Symptoms may include:
- Chronic fatigue
- Concentration and learning problems
- Dizziness/poor balance
- Eczema, hives or skin rashes
- Reduced sense of smell or taste
- Hearing loss or ear ringing
- Postnasal drip, throat clearing, cough
- Raspy voice and breathing problems
- Snoring and sleep issues
- Nasal itching, rubbing or congestion
- Recurrent, unexplained nosebleeds
- Recurrent ear and sinus infections
Allergies can develop at any age or stage of life. The onset of noticeable symptoms may develop following an event that is stressful to the immune symptom, like a severe viral infection or even pregnancy.
A physician diagnoses allergy based on history and physical examination, and testing can confirm the specific allergens causing the problem. Skin tests are the most accurate tool for the evaluation of pollens, molds, dander, food, and even penicillin allergies. In some cases, blood testing may be recommended. Modern testing techniques minimize discomfort, and adults and children can be tested safely. The physician then uses results to customize a treatment plan.
Avoiding the triggering allergens can become cumbersome and impractical, and over the counter medications are only about 50% effective for chronic symptoms. When a patient fails to improve with these basic measures, desensitization can be a very effective option.

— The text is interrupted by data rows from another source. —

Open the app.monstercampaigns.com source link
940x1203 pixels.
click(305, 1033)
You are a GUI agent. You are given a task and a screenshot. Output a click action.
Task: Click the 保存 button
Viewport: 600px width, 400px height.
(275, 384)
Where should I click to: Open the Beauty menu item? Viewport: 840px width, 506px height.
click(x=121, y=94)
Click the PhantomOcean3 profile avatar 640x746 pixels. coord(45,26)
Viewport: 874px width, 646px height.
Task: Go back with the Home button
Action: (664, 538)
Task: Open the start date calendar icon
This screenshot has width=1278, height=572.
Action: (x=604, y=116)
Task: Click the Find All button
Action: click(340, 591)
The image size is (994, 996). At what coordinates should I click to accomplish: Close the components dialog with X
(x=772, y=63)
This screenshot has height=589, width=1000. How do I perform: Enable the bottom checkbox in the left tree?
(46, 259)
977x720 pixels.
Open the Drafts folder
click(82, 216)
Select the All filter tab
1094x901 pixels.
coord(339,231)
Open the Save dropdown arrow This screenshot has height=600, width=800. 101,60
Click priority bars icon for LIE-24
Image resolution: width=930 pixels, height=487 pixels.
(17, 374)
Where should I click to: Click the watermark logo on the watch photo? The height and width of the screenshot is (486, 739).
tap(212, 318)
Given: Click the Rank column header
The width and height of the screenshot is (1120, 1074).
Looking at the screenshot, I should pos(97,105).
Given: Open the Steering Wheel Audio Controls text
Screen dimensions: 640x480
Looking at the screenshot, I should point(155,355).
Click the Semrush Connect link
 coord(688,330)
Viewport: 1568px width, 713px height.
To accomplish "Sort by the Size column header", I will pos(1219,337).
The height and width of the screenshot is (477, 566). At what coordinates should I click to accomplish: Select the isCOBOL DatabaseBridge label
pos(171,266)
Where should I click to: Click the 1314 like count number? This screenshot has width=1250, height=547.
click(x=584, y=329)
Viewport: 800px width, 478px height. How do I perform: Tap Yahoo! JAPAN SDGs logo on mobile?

Desensitization (or immunotherapy) works by getting your body used to the problematic allergens slowly. The process has build-up and maintenance phases. The program takes 3-5 years, depending upon your body’s response to treatment. Symptoms are controlled throughout the treatment, and immunity often lasts many years after the program ends.
Two options for immunotherapy are allergy injections (subcutaneous immunotherapy, SCIT) and allergy drops (sublingual immunotherapy, SLIT). SCIT is the most common form and is used as a long-term treatment for seasonal, indoor and insect sting allergies. Injections are given at the allergist’s office. SLIT is a safer and more convenient alternative to allergy injections and are taken under the tongue at home.
If you suffer from allergies, consider seeing an otolaryngologist (ENT). These are physicians and surgeons that specialize in managing diseases of the ear, nose, throat, and related body structures. Board certification in ENT requires proficiency in diagnosing, testing and treating allergic diseases of these areas. The list ranges from dizziness and chronic sinusitis, to swallowing dysfunction and headaches. In order to optimally manage and excel in the care of these problems, comprehensive ENT practices offer a full range of allergy care, including testing, SCIT and SLIT.
If the allergic condition has contributed to chronic or structural problems, your ENT can also treat these conditions often with simple procedures or surgery when necessary. This gives the otolaryngologist an edge in being able to provide complete care of these conditions—both medically and surgically.